In the end, officials elected to go without credit enhancement.
Medanich had expected strong demand for the debt.
“Bonds in the double-A level are selling very well,” he said. “One good thing that’s happened from the market turbulence of the past year or so is that people are now looking closer at the issuer’s credit. It used to be that investors were simply relying on seeing that insurance was there or that enhancement programs like the PSF were in place. They would see that triple-A and be happy with that, but that’s no longer the case.”
Standard & Poor’s assigned a AA underlying rating to yesterday’s issue, citing the district’s sizeable tax base, strong historical financial performance and fund balance, and location in the Dallas-Fort Worth metro area.

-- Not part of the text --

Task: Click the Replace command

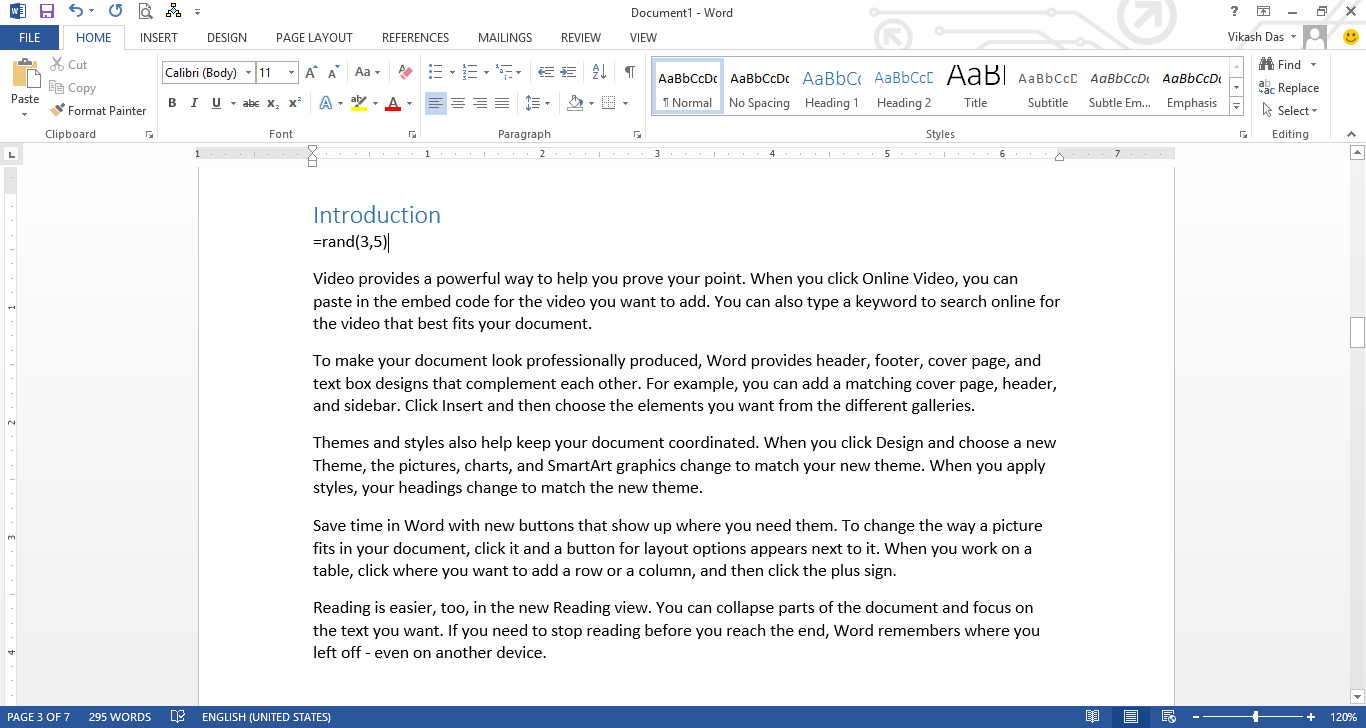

Analysts said credit concerns include revenue-raising constraints due to the state’s maintenance and operations-tax rate restrictions, “the challenges associated with shifting demographics and growth pockets, and a sizable capital improvement plan, resulting in a significant increase in the district’s annual debt service requirement and net debt ratios.”
Fort Worth ISD serves about 79,150 students in 144 schools. Debt service is projected to climb to $71.6 million following this sale and then decline starting in 2011, according to Standard & Poor’s.
Moody’s Investors Service assigned a Aa2 to the sale and affirmed the rating on $506 million of parity debt outstanding.
Analysts said the district’s sizeable and diverse tax base averaged 7.5% annual growth the past five years to $24.9 billion for fiscal 2009.
“A significant part of growth in recent years has been attributable to higher reappraisals related to actual and potential natural gas discovery” in the region, coupled with new development, Moody’s said.
Earlier this year, officials declared the district is in a “financial exigency.” The action doesn’t affect the bond sale and is more a procedural step clearing the way for the school board to begin cutting jobs, if they choose to do so, to deal with an expected budget shortfall of about $15 million for fiscal 2010.
“It’s the only way to deal with contracts,” which are the most expensive part of a school district’s budget and consequently the easiest way to address the shortfall, Medanich said.
He added that the district still has a strong fund balance and plenty of room to increase its tax rate if necessary.
Moody’s said a $29.7 million deficit for fiscal 2008 lowered the district’s fund balance to “a still-healthy $124.4 million, or 22.7% of annual revenues.” Another $43 million drawdown is expected for fiscal 2009 that will lower the fund balance to about 15% of revenue, according to analysts.
In 2007, the Texas Legislature mandated school districts lower their maintenance and operations tax over two years to a maximum of $1 per $100 of assessed value from $1.50 per $100.
Many school officials have decried the lowered rate, claiming it handcuffs their ability to keep pace with enrollment gains and update aging facilities.
Officials have the ability to add back 4 cents without an election, and Fort Worth ISD chose to do so, as did about 100 other districts. A district also can seek voter approval to add back another 13 to 17 cents to the rate, and Fort Worth officials are mulling such an election.
Last September, the district completed the first major project outlined in the November 2007 bond package with the renovation of the athletic tracks of 15 middle schools and construction of a new track. Officials have said all projects in the capital improvement plan remain on schedule to be completed by the end of 2011. Officials plan to issue the remaining $160.7 million over the next two years.
Fort Worth ISD has faced increased scrutiny for much of the decade. Some proceeds from a $398 million authorization passed in 1999 were mishandled, and a former maintenance employee and a contractor were eventually found guilty of defrauding the district.